→ **What is expected**
Reproduce only the lines between the one holding "Where should I" and the one holding "coord(180,178)", inclusive, keeping the requests. Scale every coordinate in the answers by 0.2, rounding to whole numbers with halves going up, and leave the pictures out.

→ **Entries shown**
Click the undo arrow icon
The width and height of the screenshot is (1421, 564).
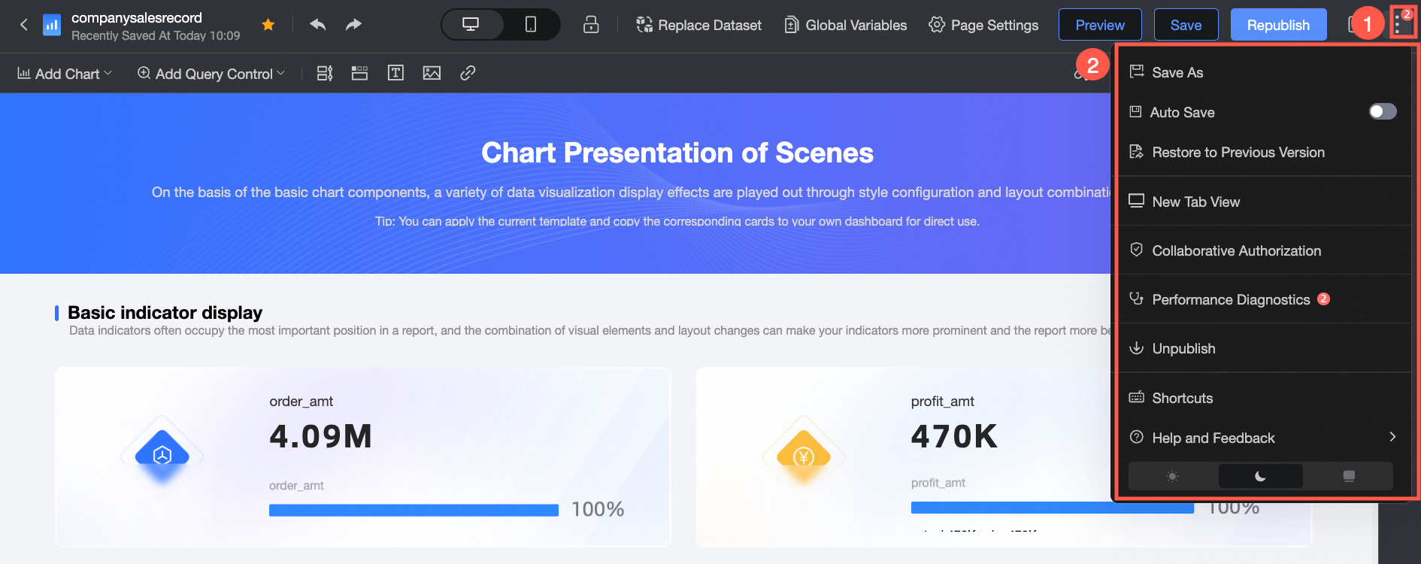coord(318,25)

* * *

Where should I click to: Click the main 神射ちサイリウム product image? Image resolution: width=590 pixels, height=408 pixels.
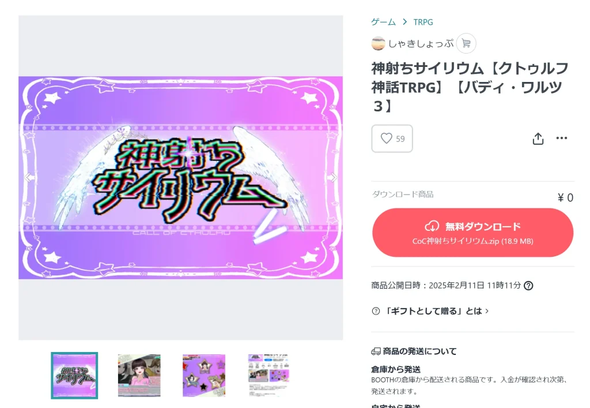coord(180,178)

→ **Completed exercise**
Where should I click to: Click the main 神射ちサイリウム product image? Image resolution: width=590 pixels, height=408 pixels.
coord(36,36)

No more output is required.